Looks like it can get spendy but might be worth it in the long run. Here is a link!
Source: http://www.warpig.com/paintball/technical/anodize.shtml
First Half
Source: http://www.warpig.com/paintball/technical/anodize.shtml
First Half
Jim Bowes said:Based on the number of companies selling, and people looking for, anodizing services for their gun's aluminum bodies and parts, I wanted to provide this info to the paintballing community. I first came across the process in Super Chevy magazine, in an article about anodizing your own parts and brackets, for a custom touch on your hot rod. (* Original article by Bruce Hampson.) Often anodizing is considered and/or presented as a difficult and expensive procedure. As it turns out, it really isn't that hard or that pricey.
Supplies Needed:
The first thing to do is to get the following things together: First on the list is the most expensive item: a 6 to 12 volt battery charger. This item is what might make this too expensive for some paintballers. I (and most other hot rodders) already have one, for my car. If you don-t, then you will need to pick one up. They run from $45.00 to $110.00 depending on model, functions, etc. While it may seem like a lot, it does have other uses. (You could charge a battery, for example.) =) The next item, though not that expensive, will take some effort to find: battery electrolyte, a.k.a. sulfuric acid. This should be available at a battery wholesaler for about $2.00/gal. To make the negative ground, you will need some aluminum ground wire and aluminum-foil. The wire can be found at an electronics store for about $35/spool, and you should have the foil in the kitchen. If you happen to be out of foil, you can pick up some more at the store when you go to buy the last item for this project.

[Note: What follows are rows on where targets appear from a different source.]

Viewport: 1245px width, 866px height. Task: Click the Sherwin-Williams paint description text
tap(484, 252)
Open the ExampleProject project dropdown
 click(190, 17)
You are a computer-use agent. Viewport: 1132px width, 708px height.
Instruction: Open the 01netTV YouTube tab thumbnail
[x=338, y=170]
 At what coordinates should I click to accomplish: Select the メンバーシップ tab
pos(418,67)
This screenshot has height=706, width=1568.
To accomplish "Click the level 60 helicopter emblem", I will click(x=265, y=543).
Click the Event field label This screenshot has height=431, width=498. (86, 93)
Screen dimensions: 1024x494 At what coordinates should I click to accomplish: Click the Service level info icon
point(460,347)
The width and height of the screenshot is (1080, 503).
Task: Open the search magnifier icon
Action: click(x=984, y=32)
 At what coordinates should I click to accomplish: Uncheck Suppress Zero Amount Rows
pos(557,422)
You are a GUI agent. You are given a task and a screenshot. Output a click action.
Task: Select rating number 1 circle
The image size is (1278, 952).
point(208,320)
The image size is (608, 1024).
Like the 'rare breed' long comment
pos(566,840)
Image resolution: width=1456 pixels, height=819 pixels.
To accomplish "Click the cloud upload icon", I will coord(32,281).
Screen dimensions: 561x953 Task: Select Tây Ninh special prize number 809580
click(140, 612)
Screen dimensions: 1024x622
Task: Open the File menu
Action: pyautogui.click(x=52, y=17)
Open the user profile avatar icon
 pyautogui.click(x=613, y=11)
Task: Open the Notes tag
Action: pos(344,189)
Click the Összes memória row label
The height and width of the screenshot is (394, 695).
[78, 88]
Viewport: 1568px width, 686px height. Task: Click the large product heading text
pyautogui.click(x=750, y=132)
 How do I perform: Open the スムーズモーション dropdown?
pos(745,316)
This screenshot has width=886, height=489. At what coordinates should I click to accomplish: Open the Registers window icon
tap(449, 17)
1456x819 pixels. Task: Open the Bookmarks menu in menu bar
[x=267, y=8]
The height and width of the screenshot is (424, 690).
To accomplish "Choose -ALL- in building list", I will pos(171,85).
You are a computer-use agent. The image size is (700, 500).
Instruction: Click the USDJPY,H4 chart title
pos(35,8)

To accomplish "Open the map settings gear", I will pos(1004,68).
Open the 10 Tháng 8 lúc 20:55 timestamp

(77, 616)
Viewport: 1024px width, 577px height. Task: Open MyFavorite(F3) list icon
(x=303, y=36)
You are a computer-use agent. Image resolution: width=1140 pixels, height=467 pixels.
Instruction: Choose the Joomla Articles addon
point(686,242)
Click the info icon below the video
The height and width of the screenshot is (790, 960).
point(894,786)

No super-special chemicals or solutions necessary to make the colors; just plain-old fabric dye. (Something like Rit dye, for about $5.00.) Rit offers something like 30-40 different colors, so you have quite a number of choices for what color you want your parts to be. An optional item is nitric acid: about $25.00/2.5 L. (This is used to clean parts prior to anodizing, but there are some cheaper alternatives. See end notes.) This is available at chemical supply stores. Should you not be able to find any, you can try to get on the good side of the high school science teacher. He may help you out since you only need a few ounces.
Safety Precautions:
There are a few precautions I want to go over to help keep you from blowing up the house or trashing the garage. First of all, do not mix or store your anodizing solution in a glass container. Something could happen to make it break, and most households are not equipped to deal with that kind of spill. You also don't want to knock over the container, so a stable, rubber bucket makes a good choice. You will also need to be certain that the part you want to color will fit in the container without sticking out of the solution, and without touching the negative ground in the bottom of the container. Any acid that you don't use, keep in what it came in, or an old plastic bottle, like a bleach bottle. You can also store your used solution this way for doing more parts later. (Make sure that there is absolutely no bleach left in the bottle. Acid and bleach make chlorine gas. Very bad. Don't breath. Poisonous.) Safety also applies to the nitric acid, but in a different way. It is imperative that you label and keep track of this stuff, as it is a stronger acid than sulfuric, and more dangerous. The breakage/spill problem is not as likely since you won't have that much around. (Unless you bought more than a few ounces from the chem store.) The last note about the acids is to mix properly when adding acid and water. Always pour acid into water, never the other way, and do so slowly, being sure to mix in well. There is a reaction taking place and it releases a lot of energy. During the anodizing process, you will be running electricity through a weak acid solution. This creates hydrogen (just like charging a battery) which is very flammable. This stuff burns at the speed of thought when ignited, so do be careful. (Read as Remember the Hindenburg?) Make certain that there is some way to ventilate the project area, and DO NOT let any sources of ignition near the project area. Other precautions you should take include safety glasses, rubber gloves, and maybe some sort of drop sheet under the area.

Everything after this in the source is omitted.